The first step in my search was to start visiting car manufacturer websites. I decided to focus my attention first on the Mitsubishi Lancer Evolution (EVO) as it’s one of the few cars on my list that is currently available.
My initial impression of the Mitsubishi website (once I found the correct URL) is favorable, although I will admit I had to resort to a search engine to find it. It’s mitsubishicars.com if you’re interested.
It’s simple, well laid-out and intuitive.
It’s easy to find the information you want from many different avenues and in a variety of formats. There’s plenty of photos and videos for those who want more visual stimuli, there’s plenty of specs for those who want the facts. They also make it easy to compare the various models within each make.
Now the important part. How functional is the build your own model aspect of the website.
I’ve narrowed it down to the EVO model and click that I want to build my own. It next asks me what trim level I want. I have four options: the GSR, SE, MR, MR Touring. The photo, price and description changes as I click on each option. This is very good as your customer may not quite remember which trim package they were liking the best and this provides a reminder without taking up a lot of valuable real estate.
After selecting the model, you are asked to select the color. It’s a small thing, but the color changes on the photo as I click each option.
As a consumer, this is something I really want. Yes, some people know exactly what color car they want because it’s their favorite color, others pick a color they think looks best on the car, and others will pick when they’re at the dealership. Regardless of how they pick a car color, it’s important for the consumer to see their option. If you have the default as yellow and I want a black car but am forced to see the yellow car every time I make a choice, I may abandon the process before I finish. Yes, believe it or not, many consumers are that finicky. Not only that, but if I’m building “My Car” than it should reflect the options I’ve selected.
I am next taken to the Packages and Accessories page. This is an area that could be slightly more user friendly. You click next to any options you want and it selects them. The name and price are listed as well as a spot you can click to pull up a description and/or picture. However, most car companies offer many of these options either separately or as a package, yet no package deals are listed. Not all of the options have photos, and some are only photos without a description. The price keeps a running total as options are added and subtracted.

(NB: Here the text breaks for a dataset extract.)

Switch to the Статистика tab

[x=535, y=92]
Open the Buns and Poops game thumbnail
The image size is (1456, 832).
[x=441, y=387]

Finally, you’re given a run down of everything you’ve selected and given the option of printing it, or requesting a quote. Upon inputting your zip code, you are able to select a dealership. As a consumer, I very much like the option of being able to select which dealership my information is sent to rather than it automatically being sent to my “closest” one because maybe I’ve had experience with a particular dealership in the past and may or may not want to do business with them again. Or perhaps, I would want a dealership close to work instead of home or for some other reason. Either way, consumers like choices.
As part of the information request process, Mitsubishi requests (although they don’t require) your current vehicle make and model. No big deal right? I select my year and then my make. But when I get to the model selection, I run into a hitch. Apparently the Mitsubishi marketing department only thinks those Ford drivers interested in the EVO drive cars. There isn’t a single option for any of the Ford SUVs or trucks. The only options that aren’t currently visible are the Thunderbird and Crown Victoria (which interestingly enough isn’t in alphabetical order like the rest of the options).
Some may say so what? But this is actually rather important. All marketing departments should be aware of and abide by the GIGO principal. (Garbage In, Garbage Out). If you’re taking the time to request the information, you want it to be correct and useful. By not offering all options, you’re forcing your customer to either select a different vehicle, or not provide you the information at all. If the information you’re requesting is so unimportant that you don’t care if your customer doesn’t answer it, or provides you with incorrect information, than why are you asking it? You’re wasting your consumer’s time and yours, not to mention you’re getting inaccurate information which is basically useless.
Now comes the fun part. It has been my experience that many dealerships try to automate as much of the next step via email and drive you nuts with phone calls. I will be curious to see how Quality Mitsubishi (my chosen dealership) handles me.